The common application may simplify the designation process for sponsors, but each regulatory agency still does its own assessment based on policies that differ on some key points. EMEA requires manufacturers to show that a new orphan drug will have "significant benefit" over any available alternative therapy. And there us variation in standards for determining the prevalence threshold for an orphan disease: It can affect only 200,000 patients in the United States, but the EU uses a formula that sets the threshold at about 240,000 to reflect expanded population levels.
Further harmonization may involve developing a common annual report on orphan drug development, which aims to reduce the paperwork burden on small companies and investigators. There is interest in common guidelines on orphan drug designation and terminology. And similar standards for clinical data requirements in designation applications would allow sponsors to submit results from the same studies to different regulatory authorities—an important consideration when working with very small patient populations.
FDA and EMEA also recognize the need for more common understanding of how they categorize medical conditions, which is key in calculating disease prevalence and orphan qualification. It makes a difference, for example, if a drug treats all B-cell non-Hodgkins lymphomas or a specific subset of that disease class.

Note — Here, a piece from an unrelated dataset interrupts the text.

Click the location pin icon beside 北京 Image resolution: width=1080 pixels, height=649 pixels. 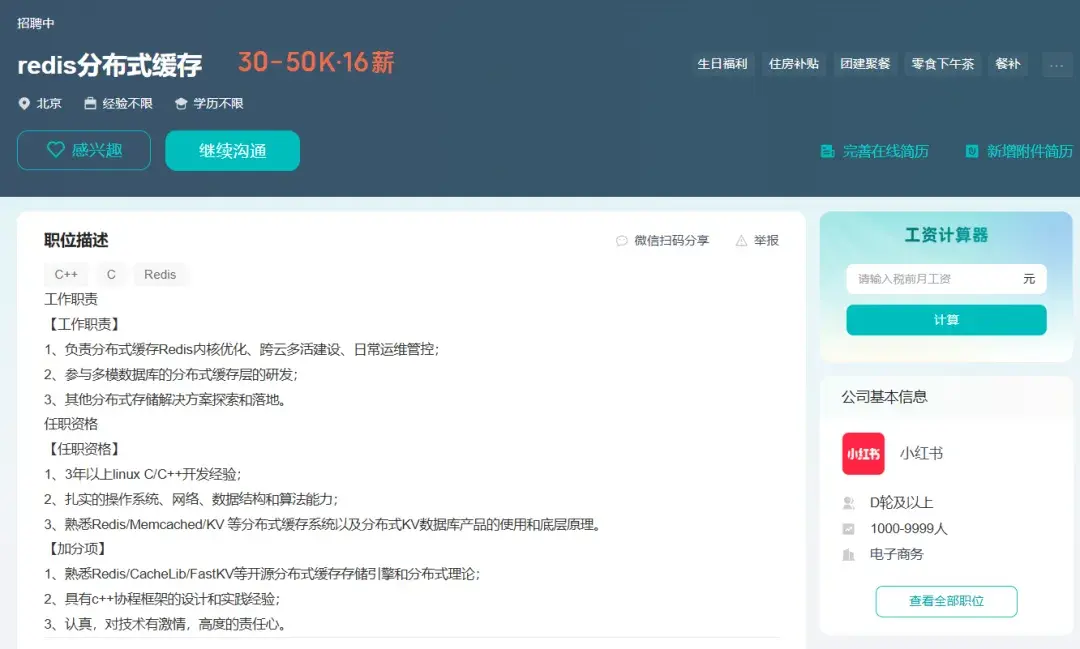coord(23,102)
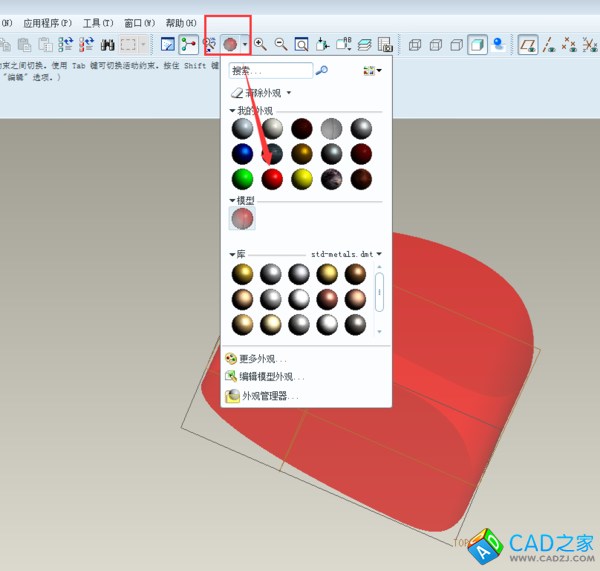Select the red sphere appearance swatch
The width and height of the screenshot is (600, 571).
(x=271, y=179)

No one is eager to make substantive changes in the Orphan Drug Act, but fuller implementation is on the table. Patient groups want to expand the OD grants program, which has been stuck at a $14 million budget level for years and suffers from eroded buying power. Congress regularly authorizes additional funding only to see the number cut by appropriators.
Another FDA project is to "rescue" abandoned orphan drugs. FDA has designated 1850 orphan products and approved 326, which means that some 1500 potential therapies have never come to market and may be languishing in research labs. FDA plans to cull through those abandoned applications to "find the diamonds hidden in all that gravel," Cote said.
A new assignment for OOPD is to implement the priority review voucher program established by the FDA Amendments Act. That aims to spur development of drugs to treat tropical diseases. A company that develops a treatment for a listed neglected disease would receive a voucher good for a speedy, six-month review of any NDA. The sponsor may use the voucher for another drug application or sell it to another company and use the revenue to offset R&D costs. It's a complicated program, but could help spur innovative approaches for tackling neglected diseases around the world.
FDA also sees a need for more outreach to academia, small biotech, and big pharma, says Cote. Most orphan drug designations and approved products have come from small operators. But leading pharmaceutical companies are looking at the rare disease field more positively as an important "stepping stone" between block buster drugs and personalized medicine.